0
votes

I have to make a procedure that will create me autonomously a STUDENT_ID with the input parameters as Name, Surname, Gender, Date_Birth, State.

Example :

  • Name: John
  • Surname: Smith
  • Gender: M
  • Birth Date: 17/05/1996
  • state: California

Output:

STUDENT_ID is : JHN-STH-M-17596-CLFN

I put "-" to make it see better in the question but in the output it should be JHNSTHM17596CLFN

I have made 5 separate procedures that will calculate name, surname ecc.. I want to write a procedure that will calculate the STUDENT_ID using the procedures I made (in order) , and also have an "input" parameter and input/output "student" that will "print" the STUDENT_ID

procedure  student_id     (surname in varchar2,
                           name in varchar2,
                           gender in varchar2,
                           date_birth in varchar2,
                           state in varchar2) is
begin

....


dbms_output.put_line ('Student_ID is :');

This code is "supposed" to be the input parameter, I don't know if its written correctly

1
I don't understand the expected output. where does the H come from?
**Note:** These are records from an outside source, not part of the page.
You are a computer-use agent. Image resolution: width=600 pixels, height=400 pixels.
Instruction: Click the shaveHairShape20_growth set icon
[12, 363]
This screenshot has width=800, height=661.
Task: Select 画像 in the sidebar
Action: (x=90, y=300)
Also to convert "California" to "CLFN" (Which is a state), you would either have to create a lookup table, or have a CASE expression for every state.OldProgrammer
@OldProgrammer H comes from joHn (name, I have made a procedure to calculate the name, where it will extract me only the first 3 consonant) , "CLFN" was an example (a bad one) of the input and the expected output, I have a procedure and a city table that I get reference from. All I want is an example of how I should write the procedure to calculate the student_id , included all the other procedures I have made to calculate name,surname ecc.Silent Storm

1 Answers

1
votes

To me, it looks as if

  • you should "convert" procedures that calculate every part of the STUDENT_ID into functions
    • Why? Because - as it is now - procedures have to have an OUT parameter so that they could return what they calculated. And that's nothing but a function
  • pass pieces of information to each of them
  • get the result
  • concatenate result pieces into the final STUDENT_ID values

Something like this:

function f_name (par_name in varchar2) return varchar2 is
  retval varchar2(20);
begin
  retval := whatever code you have to find it
  return retval;
end;

function f_surname (par_surname in varchar2) return varchar2 is
  retval varchar2(20);
begin
  retval := whatever code you have to find it
  return retval;
end;

etc.

procedure student_id (par_surname in varchar2, par_name in varchar2, ...)
is
  l_student_id varchar2(30);
begin
  l_student_id := f_name   (par_name)    ||'-'||
                  f_surname(par_surname) ||'-'||
                  f_gender (par_gender)  ||'-'||
                  ...
                  f_state  (par_state);
                  
  dbms_output.put_line('Student_ID is: ' || l_student_id);
end;  

Finally, as all those functions and procedure deal with the same problem, it would be nice to put them all into a package.